Well those are my lifesavers in these 4 months of motherhood – let me know your favorite products!
Well, my son is sleeping and I have time to start something I have wanted to do for a long time…a blog. So here it is. My story starts with the birth of my son, 4 months ago. It wasn’t what I expected AT ALL.
I woke up around 1 a.m the morning of 2/9/17 and knew something was going on. Next thing I know my water breaks (thankfully on the bathroom floor). So what do I do? Well after screaming for my husband I realize my hair is a mess so I call the hospital to let them know to expect me and then go straighten my hair. Cause that’s the brilliant thing to do when going into labor right? We finally get to the hospital and while leaking everything everywhere, they basically have to admit me even though my contractions are far apart (9 minutes) and I’m not dilated really. So…instead of sleeping like I should I call my mother to freak her out a bit and then watch horrible late night television.
Around 7 am they decide to start Pitocin. I have heard horrible things but want to move things along so I agree and away we go. Contractions get worse but I still barely dilate. I finally stop being stubborn and get the epidural around 11 am. Things are fine till about 2, when the nurses start coming in more and more. I realize something isn’t quite right.

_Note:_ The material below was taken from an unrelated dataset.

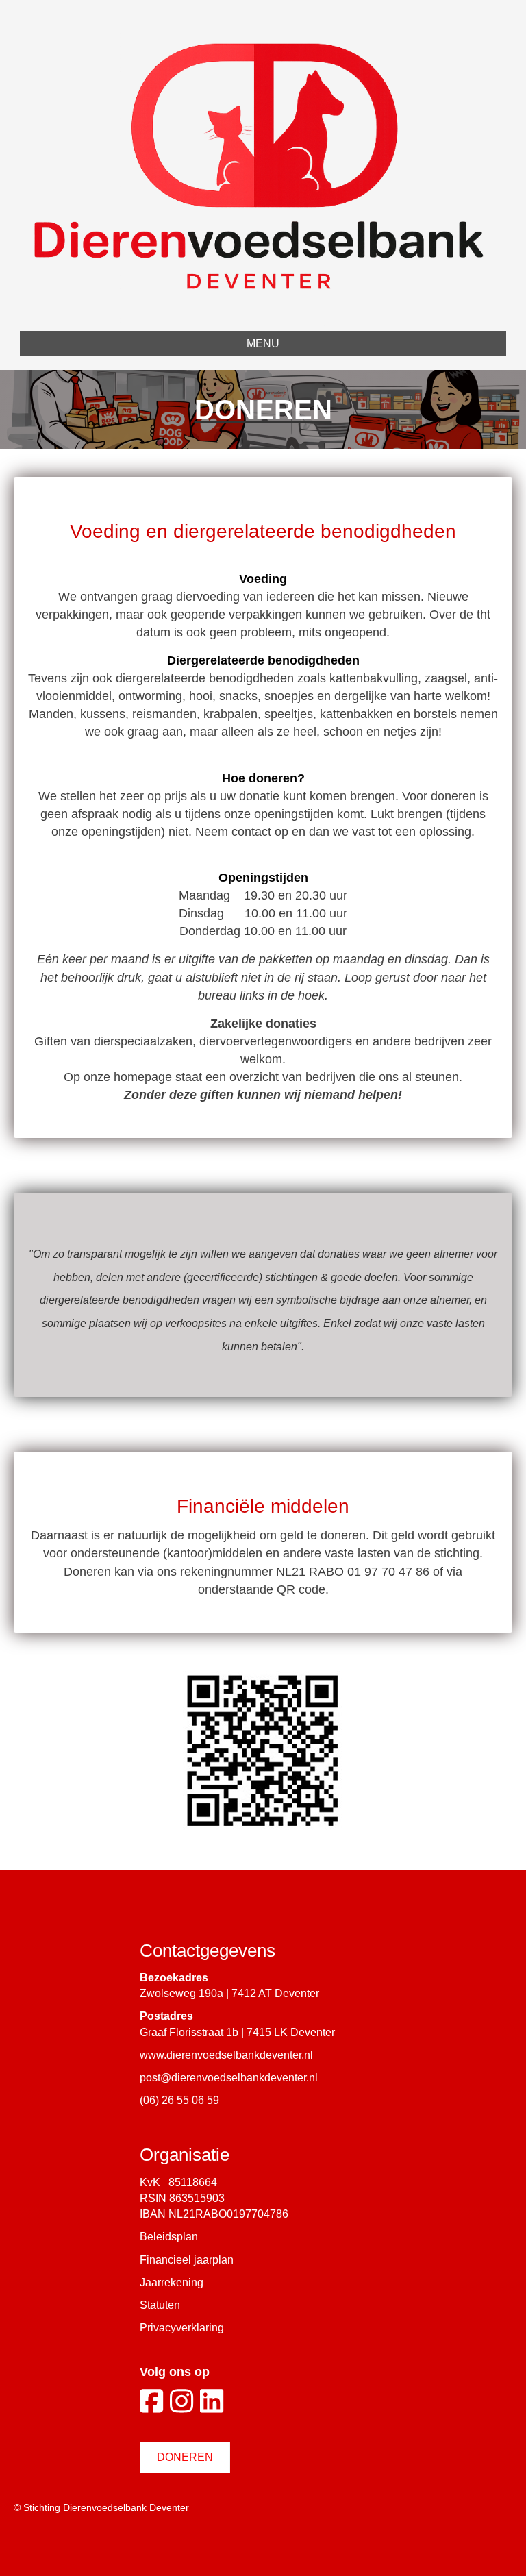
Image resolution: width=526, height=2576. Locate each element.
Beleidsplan (169, 2236)
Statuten (160, 2305)
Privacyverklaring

Well, it seems my low blood pressure coupled with the baby’s irregular heart rate wasn’t doing me any favors in the “ride it out” method. My doctor, who is quite possibly a goddess for staying around this whole time, tells me to start the possibility of a C-section. I freak. Not in the crying sort of way but I can’t stop shaking. It’s the last thing I wanted – for one I am terrified of any surgery and two-well I had it in my head it wasn’t going to go down like that. But I try to be one to roll with the punches and kept my fingers crossed. My husband leaves to go take care of our furry kids when the nurse comes in and tells me to call him back (thankfully he JUST got into the car).
They didn’t want to push it any more – they had tried the “around the world” notion of flipping me all sorts of ways but it didn’t do anything. Baby wasn’t wanting to come out. So as they are disinfecting me, they are telling me it’s C-section time and I am attempting to sign things while shaking like a leaf. I use humor to deflect so thankfully the nurses put up with my sarcasm. Off we went… granted they almost forgot my husband in the process but he made it in time.
As far as birth stories go… not the most exciting or glamorous (I brought make up it just never happened to go on my face). But it brought my beautiful son into this world and I am thankful for that.